EPPs and diseases threaten New South Wales agriculture, horticulture, environment and economy.
These are some of the EPPs on the DPI's list for the North Coast:
- Red imported fire ant Solenopsis invicta
The red imported fire ant has the capacity to form 'super colonies' with multiple queens which can provide the ability to spread rapidly and develop extensive colonies. Red imported fire ants are opportunistic feeders that are omnivorous and prey on invertebrates, vertebrates, and plants.

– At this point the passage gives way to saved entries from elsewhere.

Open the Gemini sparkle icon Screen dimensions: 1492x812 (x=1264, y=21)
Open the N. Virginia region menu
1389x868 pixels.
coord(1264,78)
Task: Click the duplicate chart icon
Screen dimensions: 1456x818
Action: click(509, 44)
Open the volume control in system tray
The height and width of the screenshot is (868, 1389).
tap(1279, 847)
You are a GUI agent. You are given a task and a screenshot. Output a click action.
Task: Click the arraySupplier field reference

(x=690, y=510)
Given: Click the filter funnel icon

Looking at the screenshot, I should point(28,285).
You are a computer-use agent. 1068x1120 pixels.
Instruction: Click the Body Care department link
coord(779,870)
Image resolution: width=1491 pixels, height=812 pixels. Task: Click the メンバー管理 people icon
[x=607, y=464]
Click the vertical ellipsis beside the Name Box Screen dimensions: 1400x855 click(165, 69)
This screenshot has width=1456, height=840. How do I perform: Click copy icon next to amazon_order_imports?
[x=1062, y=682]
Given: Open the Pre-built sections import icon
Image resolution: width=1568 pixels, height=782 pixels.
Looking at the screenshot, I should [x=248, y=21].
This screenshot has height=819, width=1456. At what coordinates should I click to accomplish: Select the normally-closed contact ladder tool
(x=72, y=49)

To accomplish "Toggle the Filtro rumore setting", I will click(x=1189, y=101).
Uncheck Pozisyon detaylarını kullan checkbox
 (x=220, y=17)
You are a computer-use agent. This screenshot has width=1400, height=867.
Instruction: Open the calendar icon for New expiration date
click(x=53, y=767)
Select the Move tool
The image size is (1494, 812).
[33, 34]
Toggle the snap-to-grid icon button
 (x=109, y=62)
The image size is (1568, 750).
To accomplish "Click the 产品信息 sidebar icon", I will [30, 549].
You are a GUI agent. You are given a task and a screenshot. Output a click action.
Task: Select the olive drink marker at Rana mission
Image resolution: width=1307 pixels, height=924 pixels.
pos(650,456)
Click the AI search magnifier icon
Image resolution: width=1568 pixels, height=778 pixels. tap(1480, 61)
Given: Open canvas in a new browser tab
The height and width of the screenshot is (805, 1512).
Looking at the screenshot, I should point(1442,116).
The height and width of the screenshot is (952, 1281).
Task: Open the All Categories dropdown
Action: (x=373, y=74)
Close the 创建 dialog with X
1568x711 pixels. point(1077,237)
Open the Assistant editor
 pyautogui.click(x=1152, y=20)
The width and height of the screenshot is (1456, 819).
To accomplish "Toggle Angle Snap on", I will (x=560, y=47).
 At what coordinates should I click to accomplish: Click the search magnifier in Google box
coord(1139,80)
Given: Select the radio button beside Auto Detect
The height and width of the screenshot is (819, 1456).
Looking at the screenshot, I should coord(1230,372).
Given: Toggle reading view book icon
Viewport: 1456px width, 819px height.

They destroy seeds, harvest honeydew from specialised invertebrates and also scavenge. This can affect the whole ecosystem through reducing plant populations and competing with native herbivores and insects for food.
They are omnivores, preying on invertebrates and vertebrates and eating plants and honeydew. They are highly aggressive, with a venomous sting used to kill their prey and defend their nest. They swarm in large numbers to attack any animal disturbing their nest. They are tiny (2-6 mm) but their sting and high numbers enable them to overwhelm and kill prey much larger than they are.
- Spotted-winged drosophila (Drosophila suzukii)
Spotted wing drosophila (SWD) is a small fly similar in size to vinegar flies which sometimes gather around over-ripe fruit.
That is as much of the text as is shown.